Utilizzando questa variante genetica, i ricercatori hanno ottenuto prove preliminari che la predisposizione genetica a un maggiore amore per la cipolla è associata a una riduzione della pressione arteriosa sistolica di circa 1,3 mm Hg, della diastolica di circa 0,7 mm Hg, nonché a una diminuzione del rischio di diabete di tipo 2 di circa il 14%. Non è stata osservata alcuna influenza sull'indice di massa corporea, sui livelli di lipidi nel sangue o sul rischio di cardiopatia ischemica, il che suggerisce un possibile meccanismo d'azione specifico, piuttosto che un miglioramento generale della salute. Gli autori sottolineano che questi risultati richiedono una conferma indipendente in altre popolazioni.

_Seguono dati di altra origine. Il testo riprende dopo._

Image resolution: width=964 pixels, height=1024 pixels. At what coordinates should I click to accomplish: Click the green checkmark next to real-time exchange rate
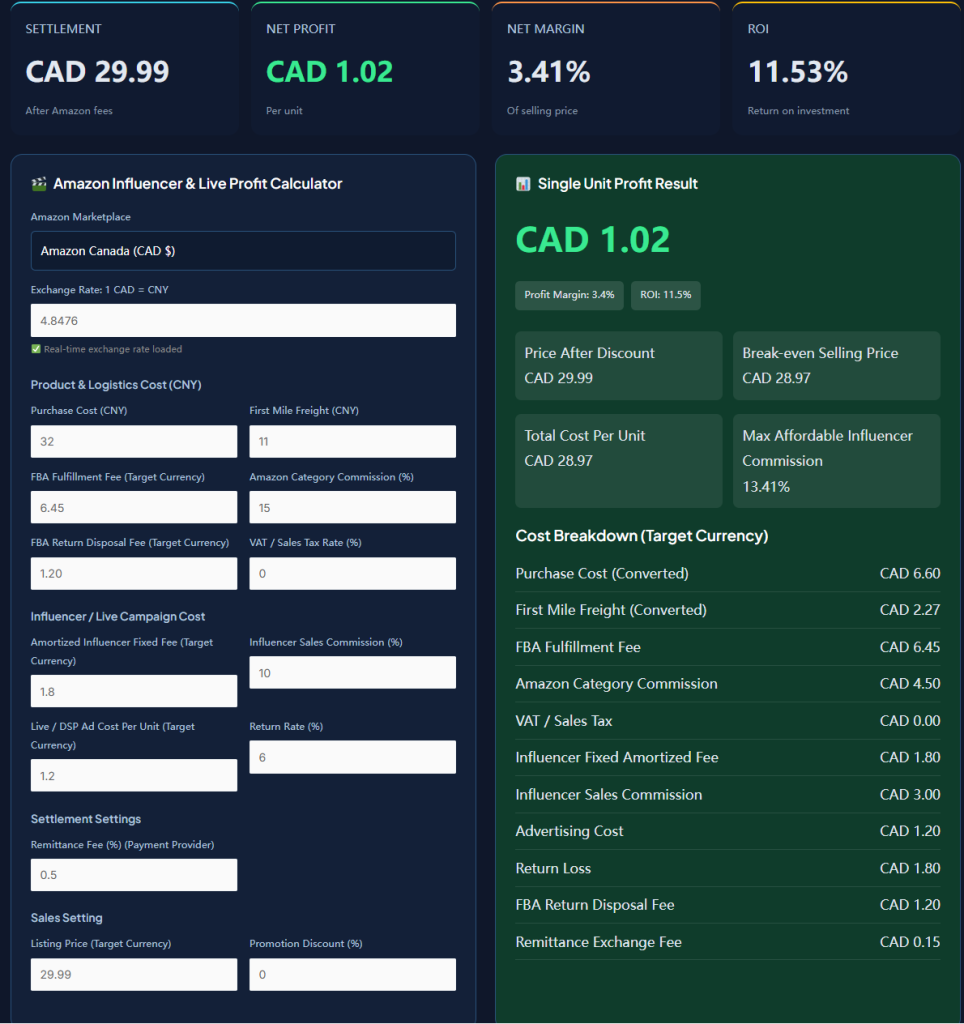pos(36,349)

È importante capire che la principale scoperta del lavoro non riguarda tanto la cipolla in sé, quanto piuttosto un nuovo modo di selezionare gli strumenti genetici. La cipolla si è rivelata un comodo modello per verificare il concetto. Anche la plausibilità biologica della connessione trovata appare convincente: la cipolla è ricca di quercetina e composti contenenti zolfo, per i quali sono già state descritte proprietà antinfiammatorie, antiossidanti e vasodilatatrici. Tuttavia, è proprio il nuovo approccio alla selezione dei marcatori genetici che potrebbe diventare il principale contributo della ricerca allo sviluppo della scienza della nutrizione.
La rilevanza pratica di questo lavoro è particolarmente evidente oggi, quando in Australia vengono riviste le raccomandazioni nutrizionali nazionali per la prima volta dal 2013. La loro versione aggiornata è attesa entro la fine del 2026. Quanto più precisamente gli scienziati riusciranno a distinguere le relazioni causali dalle semplici coincidenze statistiche, tanto più affidabili saranno le raccomandazioni che milioni di persone utilizzeranno in seguito.
La genetica non sostituirà gli studi clinici e l'epidemiologia classica, ma è in grado di potenziarne notevolmente le capacità. Invece di cercare semplici coincidenze statistiche, i ricercatori ottengono uno strumento che permette di avvicinarsi alla comprensione delle vere relazioni causa-effetto tra cibo e salute. Ciò apre la strada non solo a raccomandazioni alimentari più convincenti, ma anche al futuro della nutrizione personalizzata, dove le caratteristiche del gusto, dell'olfatto e della genetica aiuteranno a selezionare più accuratamente la dieta per ogni persona.